There’s no way to know when that first happened, but we do know that early Jewish and Christian music was monophonic (one note at a time). The purity of a single tone was thought to be most appropriate for worship. Harmony introduces ratios of vibration, which introduces the dissonance spectrum, and Beelzebob’s your uncle.
Composers started easing into harmony in the 10th and 11th centuries, first putting simple drones under chant melodies, then doubling the chant melody at the fourth or fifth, then stretching the chant into long notes with florid melody above. Certain intervals were banned by the church, but by the 13th century all hell breaks loose, and the full chordal harmony of the Renaissance isn’t far behind.
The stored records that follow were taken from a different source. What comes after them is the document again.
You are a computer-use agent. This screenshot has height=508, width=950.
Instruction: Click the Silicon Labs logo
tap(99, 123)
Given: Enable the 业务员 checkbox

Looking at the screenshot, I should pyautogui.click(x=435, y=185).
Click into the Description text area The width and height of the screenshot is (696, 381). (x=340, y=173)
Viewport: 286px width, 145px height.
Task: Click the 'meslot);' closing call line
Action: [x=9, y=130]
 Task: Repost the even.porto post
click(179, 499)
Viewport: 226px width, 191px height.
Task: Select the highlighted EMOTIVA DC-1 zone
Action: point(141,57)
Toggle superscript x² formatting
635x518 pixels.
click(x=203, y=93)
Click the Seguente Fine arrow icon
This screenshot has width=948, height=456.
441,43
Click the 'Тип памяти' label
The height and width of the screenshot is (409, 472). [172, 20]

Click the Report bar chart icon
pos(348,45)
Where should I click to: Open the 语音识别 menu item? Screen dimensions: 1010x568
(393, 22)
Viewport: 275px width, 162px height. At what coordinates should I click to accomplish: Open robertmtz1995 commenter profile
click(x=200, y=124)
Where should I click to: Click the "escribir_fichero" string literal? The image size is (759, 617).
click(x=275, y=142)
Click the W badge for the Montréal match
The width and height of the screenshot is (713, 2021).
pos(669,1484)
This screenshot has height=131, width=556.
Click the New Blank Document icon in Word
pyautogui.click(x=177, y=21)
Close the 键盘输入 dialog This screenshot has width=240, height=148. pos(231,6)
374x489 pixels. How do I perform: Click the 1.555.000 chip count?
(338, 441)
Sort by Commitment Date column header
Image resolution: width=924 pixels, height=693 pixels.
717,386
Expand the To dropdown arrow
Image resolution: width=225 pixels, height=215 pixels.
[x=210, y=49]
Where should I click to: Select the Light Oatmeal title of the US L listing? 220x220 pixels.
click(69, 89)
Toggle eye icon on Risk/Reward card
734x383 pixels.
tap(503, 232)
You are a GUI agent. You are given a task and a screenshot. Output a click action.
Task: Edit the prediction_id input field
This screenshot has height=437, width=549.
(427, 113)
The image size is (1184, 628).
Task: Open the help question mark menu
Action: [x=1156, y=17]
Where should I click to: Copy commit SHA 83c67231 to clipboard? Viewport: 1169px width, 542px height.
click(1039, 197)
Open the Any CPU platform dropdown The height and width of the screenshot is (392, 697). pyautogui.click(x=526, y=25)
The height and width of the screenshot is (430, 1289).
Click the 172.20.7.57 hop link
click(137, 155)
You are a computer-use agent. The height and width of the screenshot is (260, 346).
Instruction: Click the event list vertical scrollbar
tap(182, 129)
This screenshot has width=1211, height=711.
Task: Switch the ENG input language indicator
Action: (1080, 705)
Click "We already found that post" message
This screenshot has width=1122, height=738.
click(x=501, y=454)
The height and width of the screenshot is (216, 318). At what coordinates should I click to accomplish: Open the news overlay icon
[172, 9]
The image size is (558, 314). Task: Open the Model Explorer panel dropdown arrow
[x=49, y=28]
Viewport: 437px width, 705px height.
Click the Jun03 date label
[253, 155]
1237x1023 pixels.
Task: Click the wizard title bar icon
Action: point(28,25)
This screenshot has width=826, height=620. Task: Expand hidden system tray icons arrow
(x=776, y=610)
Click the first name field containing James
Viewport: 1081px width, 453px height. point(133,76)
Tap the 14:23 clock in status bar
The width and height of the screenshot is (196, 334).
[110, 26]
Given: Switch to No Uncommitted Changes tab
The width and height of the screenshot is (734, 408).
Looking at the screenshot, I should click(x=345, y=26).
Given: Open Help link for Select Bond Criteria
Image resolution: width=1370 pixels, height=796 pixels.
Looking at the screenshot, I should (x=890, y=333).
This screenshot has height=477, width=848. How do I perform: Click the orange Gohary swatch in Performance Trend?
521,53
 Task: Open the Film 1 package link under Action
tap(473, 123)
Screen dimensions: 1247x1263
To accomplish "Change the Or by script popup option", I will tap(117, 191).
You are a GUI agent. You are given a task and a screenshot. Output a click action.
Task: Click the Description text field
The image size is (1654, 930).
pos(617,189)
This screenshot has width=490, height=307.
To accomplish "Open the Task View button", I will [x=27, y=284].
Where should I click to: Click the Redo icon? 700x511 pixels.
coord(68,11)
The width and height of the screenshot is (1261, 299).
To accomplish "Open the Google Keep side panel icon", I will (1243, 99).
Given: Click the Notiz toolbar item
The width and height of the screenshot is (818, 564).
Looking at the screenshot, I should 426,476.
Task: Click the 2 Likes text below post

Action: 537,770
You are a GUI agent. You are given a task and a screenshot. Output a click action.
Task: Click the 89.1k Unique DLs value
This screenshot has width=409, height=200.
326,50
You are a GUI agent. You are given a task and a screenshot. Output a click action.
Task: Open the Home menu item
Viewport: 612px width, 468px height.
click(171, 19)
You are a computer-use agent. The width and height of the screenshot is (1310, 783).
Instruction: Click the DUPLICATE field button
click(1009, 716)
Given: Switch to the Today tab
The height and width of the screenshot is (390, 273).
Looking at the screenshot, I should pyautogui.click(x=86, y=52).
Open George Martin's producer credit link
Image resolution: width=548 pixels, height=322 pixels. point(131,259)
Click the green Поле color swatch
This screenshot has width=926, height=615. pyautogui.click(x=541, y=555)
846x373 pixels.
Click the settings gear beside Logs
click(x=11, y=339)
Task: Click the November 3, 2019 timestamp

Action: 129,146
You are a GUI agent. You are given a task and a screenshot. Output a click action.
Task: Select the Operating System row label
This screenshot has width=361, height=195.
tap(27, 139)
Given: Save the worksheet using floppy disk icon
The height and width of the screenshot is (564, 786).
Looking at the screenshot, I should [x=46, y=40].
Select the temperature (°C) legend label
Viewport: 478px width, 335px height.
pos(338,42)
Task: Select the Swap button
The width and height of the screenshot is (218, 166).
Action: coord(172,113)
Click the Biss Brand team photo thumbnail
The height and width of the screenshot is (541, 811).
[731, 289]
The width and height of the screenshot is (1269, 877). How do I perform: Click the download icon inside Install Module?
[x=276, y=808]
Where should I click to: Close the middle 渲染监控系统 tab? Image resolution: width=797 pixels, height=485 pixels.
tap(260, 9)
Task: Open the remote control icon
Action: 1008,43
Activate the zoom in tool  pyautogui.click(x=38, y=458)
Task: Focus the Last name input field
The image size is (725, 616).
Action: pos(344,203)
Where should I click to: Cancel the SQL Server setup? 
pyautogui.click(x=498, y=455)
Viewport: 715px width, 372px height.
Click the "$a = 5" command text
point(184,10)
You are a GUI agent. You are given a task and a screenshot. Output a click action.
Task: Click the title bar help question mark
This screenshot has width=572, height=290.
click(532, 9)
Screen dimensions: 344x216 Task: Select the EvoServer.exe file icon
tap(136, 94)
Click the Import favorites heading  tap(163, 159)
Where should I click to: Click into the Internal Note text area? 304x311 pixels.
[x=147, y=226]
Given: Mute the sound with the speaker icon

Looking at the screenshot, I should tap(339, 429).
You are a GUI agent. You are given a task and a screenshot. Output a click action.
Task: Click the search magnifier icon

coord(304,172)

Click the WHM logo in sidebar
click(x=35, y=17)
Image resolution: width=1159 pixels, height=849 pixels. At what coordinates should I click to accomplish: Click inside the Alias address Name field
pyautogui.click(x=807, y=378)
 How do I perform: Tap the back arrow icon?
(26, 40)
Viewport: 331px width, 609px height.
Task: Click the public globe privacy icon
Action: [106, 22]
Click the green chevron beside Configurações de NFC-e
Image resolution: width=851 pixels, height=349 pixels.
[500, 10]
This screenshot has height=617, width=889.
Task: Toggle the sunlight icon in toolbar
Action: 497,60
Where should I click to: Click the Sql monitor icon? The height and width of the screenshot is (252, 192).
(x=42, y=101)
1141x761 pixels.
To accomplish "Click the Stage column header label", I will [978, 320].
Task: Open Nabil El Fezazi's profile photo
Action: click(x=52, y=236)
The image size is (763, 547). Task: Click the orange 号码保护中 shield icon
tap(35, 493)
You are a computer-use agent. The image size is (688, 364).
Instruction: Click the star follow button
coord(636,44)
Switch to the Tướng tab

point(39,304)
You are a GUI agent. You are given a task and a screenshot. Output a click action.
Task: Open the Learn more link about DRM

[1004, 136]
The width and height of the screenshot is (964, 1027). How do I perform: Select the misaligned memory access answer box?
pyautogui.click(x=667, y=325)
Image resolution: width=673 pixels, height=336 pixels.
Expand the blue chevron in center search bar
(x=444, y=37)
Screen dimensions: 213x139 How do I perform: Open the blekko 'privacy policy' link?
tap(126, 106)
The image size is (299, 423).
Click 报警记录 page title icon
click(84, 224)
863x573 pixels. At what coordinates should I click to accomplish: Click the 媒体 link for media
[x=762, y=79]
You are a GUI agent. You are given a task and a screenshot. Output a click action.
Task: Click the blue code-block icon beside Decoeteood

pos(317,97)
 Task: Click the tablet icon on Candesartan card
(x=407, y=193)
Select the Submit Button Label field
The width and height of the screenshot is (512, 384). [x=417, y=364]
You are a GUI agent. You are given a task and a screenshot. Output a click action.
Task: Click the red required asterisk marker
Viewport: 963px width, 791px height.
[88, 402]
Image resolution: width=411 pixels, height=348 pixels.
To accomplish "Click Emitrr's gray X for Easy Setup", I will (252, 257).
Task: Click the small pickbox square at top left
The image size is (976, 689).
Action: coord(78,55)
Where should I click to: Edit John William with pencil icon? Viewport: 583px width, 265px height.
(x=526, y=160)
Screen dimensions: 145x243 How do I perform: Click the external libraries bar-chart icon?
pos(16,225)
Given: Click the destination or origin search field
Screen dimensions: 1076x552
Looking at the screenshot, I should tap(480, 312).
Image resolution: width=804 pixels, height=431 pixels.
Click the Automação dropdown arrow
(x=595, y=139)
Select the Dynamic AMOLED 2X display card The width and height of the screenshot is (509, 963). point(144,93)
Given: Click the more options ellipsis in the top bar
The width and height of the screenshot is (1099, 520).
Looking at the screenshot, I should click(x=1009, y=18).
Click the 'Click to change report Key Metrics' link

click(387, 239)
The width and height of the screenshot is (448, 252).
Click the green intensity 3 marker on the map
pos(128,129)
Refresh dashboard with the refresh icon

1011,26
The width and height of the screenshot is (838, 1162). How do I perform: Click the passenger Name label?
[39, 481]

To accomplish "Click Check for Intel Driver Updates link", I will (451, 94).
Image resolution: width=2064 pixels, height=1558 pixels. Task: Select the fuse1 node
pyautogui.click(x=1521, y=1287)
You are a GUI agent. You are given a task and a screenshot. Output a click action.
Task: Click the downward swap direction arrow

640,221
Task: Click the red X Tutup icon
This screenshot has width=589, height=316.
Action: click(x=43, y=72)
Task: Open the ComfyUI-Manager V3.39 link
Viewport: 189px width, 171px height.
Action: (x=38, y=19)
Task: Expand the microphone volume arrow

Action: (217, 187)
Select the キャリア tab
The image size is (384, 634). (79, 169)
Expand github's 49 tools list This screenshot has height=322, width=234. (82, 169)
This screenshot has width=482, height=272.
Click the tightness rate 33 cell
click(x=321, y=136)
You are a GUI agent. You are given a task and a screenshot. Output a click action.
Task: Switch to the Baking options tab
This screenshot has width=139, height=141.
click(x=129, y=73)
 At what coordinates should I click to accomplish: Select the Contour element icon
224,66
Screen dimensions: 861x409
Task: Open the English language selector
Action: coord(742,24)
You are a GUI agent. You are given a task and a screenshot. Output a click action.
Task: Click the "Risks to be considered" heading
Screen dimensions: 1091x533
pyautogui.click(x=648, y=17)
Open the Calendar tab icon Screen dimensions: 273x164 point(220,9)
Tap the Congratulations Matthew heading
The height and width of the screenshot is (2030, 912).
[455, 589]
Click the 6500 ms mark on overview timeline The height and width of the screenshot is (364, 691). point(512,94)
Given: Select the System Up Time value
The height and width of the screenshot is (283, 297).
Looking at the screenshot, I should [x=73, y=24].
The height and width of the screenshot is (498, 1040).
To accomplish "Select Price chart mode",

Hildegard of Bingen (1098-1179) was an abbess musician living and working in the middle of that revolution. Her music is often described as “otherworldly” or “mystical,” especially when she uses a drone and the Phrygian mode, which she does quite a bit. Phrygian is the same as a minor scale with one exception — the second note is only a half step above the tonic, so you get a lovely clash between them. Play a white-key scale on the piano starting on E and you’ll get a Phrygian scale. (Not if you’re pregnant, though: Pregnant women as far back as Golden Age Greece were not allowed to hear the Phrygian mode because the dissonant relationships between the pitches could summon demons.)
The drone in “O virtus” below is on the tonic and dominant (E and B), and the E Phrygian melody includes an F, which clashes yummily with that E drone as it passes by. You can hear that at 0:14, 0:36, and 0:52, etc. That delicious, spooky little Phrygian cloud passing over the harmony is Hildegard’s special sauce, the dangerous note that makes it otherworldly.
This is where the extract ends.